|Replacing the ox, the tractor was quite the innovation.|
By The Hodge
“By comparison with livestock farming mechanized cereal growing is merely a few children playing with a meccano set.”
A G Street Moonraking 1936
August is traditionally when the farmer harvests his cereal crops although with the dry spring and summer that we’ve been having in the Cotswolds, many combine harvesters were well underway by mid-July this year. With modern machinery and technology, the harvest doesn’t take half as long as it used to, nor does it involve the huge degree of labour it once did.
Before the 19th century, corn was cut by hand and stooked. Think of Poldark with his scythe, (although one should not necessarily take his methods as a good example), but many would use the smaller sickle which was back breaking. As the cutting was done, so a team – often women and children – would come behind and gather up the long straw with the ears of corn intact into armfuls and tie these off into sheaves and leave them standing, grouped in the field in stooks. These, in turn, would be gathered up by another team and transported off by ox and cart, (later horse-drawn), to the threshing barn.
Threshing, (separating the grain from the straw), did not necessarily take place immediately and as long as the harvest was kept dry and reasonably safe from rats and mice, could be stored for a long time to suit the farmer. The straw was a valuable commodity and was kept long for thatching as well as animal bedding. The threshing was done with a hand-held, whip-like, flail on a hard surface. Most such crops then were wheat for flour for bread and cakes; barley for malting to make beer and for animal feed and poor-grade bread; and oats for feeding horses and cattle and for making porridge, oatcakes etc.

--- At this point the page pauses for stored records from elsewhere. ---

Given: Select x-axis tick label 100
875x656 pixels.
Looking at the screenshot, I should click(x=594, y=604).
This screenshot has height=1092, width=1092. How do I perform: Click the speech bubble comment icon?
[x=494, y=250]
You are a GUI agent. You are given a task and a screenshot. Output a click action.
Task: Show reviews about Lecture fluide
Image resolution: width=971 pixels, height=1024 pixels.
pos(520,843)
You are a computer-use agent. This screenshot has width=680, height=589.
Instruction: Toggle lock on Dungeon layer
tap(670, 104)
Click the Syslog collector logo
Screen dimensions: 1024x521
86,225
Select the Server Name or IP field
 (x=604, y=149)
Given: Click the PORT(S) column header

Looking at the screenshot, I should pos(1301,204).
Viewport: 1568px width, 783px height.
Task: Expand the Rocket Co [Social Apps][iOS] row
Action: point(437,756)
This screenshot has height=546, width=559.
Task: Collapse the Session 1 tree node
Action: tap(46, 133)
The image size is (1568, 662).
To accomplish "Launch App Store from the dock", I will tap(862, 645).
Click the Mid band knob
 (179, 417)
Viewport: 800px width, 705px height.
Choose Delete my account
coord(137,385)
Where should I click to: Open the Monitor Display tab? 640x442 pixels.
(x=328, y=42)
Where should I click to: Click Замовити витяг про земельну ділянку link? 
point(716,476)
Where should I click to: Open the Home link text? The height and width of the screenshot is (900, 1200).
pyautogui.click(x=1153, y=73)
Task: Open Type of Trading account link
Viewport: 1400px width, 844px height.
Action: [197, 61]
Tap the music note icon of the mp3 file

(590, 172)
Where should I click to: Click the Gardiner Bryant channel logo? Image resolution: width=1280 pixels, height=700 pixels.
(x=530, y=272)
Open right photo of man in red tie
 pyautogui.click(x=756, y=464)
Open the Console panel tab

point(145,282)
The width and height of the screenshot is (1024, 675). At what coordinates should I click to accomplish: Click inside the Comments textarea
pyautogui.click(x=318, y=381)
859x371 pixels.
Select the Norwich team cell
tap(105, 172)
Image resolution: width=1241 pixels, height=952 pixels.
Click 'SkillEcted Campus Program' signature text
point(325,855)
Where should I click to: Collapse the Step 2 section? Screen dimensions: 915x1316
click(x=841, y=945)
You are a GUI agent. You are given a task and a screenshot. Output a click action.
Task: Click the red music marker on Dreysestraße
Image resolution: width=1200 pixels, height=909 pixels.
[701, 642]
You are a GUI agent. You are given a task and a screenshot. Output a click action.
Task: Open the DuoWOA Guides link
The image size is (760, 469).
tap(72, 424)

Huge strides forward were made in the 19th century as inventions poured forth from the booming industrial revolution. First there was a horse-drawn mower which could cut the corn much quicker and saved the labour of cutting by hand. This was soon followed by a binder – initially horse drawn, it both mowed the crop and tied off the bundles into sheaves. This too speeded up the process and saved labour as the sheaves then just had to be gathered and stooked and then transported.
The arrival of the combustion engine further transformed the harvest process. The binder was still used but now could be drawn by a burgeoning tractor which didn’t need feeding and grooming in quite the same way as a horse which had long since replaced the slow ox teams. [Having said that, there was a team of oxen still being used at Cirencester Park right up to the middle of the 20th century, although they did also have tractors and other modern machinery alongside].
The next transformation, almost at the same time at the binder, was a threshing machine. These were large and expensive and would be taken from farm to farm. They were powered initially by a belt from the flywheel of a traction engine. The sheaves were fed in at one end and passed over a series of riddles in a shaking motion. The grains were knocked out of the heads of corn and fell down to be collected whilst the straw passed overhead and was distributed separately. Another labour-saving device.
In this country, primitive combine harvesters did not really begin to take hold until after WWII. These had a wide cutting bar (up to 12 feet) with a rotating head above to scoop the standing corn into the cutter and then it was fed by a belt into an integrated thresher so that the separation was done in the field. The straw was ejected at the back to be baled by another machine while the corn remained on board. On early machines the corn ran through a hopper into sacks and a man had to stand and tie off the sacks as they became full and put them onto a shute where they’d be deposited onto the ground for a tractor and trailer to pick them up. This quickly changed into another labour-saving device – a bulk tank attached to the combine with an auger which, when full, could be transferred to a tractor and trailer saving even more employees!
The same technology exists today pretty much except that it is a whole lot bigger, faster and more efficient. Many use satellite navigation to harvest the whole crop in a field most efficiently. Cereal varieties today generally have much shorter stalks because there is little demand for thatching and shorter stalks mean less damage from wind and rain which can flatten a crop making the harvesting harder.
Here are a few facts about modern combine harvesters should you wish to go out and buy one.
The cutting head at the front can be 11m wide.
They can cut 22 acres an hour.
They weigh around 30 tons.
When harvesting they move at between 2 and 8mph. On the road they can reach 20mph.
Fuel consumption is 3-5mpg.
Fuel capacity is 253 gallons. (Don’t queue up behind one at the filling station!)
They can cost up to £500,000.
At this moment in time, they still need one human to operate them, replacing a small army of as many as 40 a hundred years ago.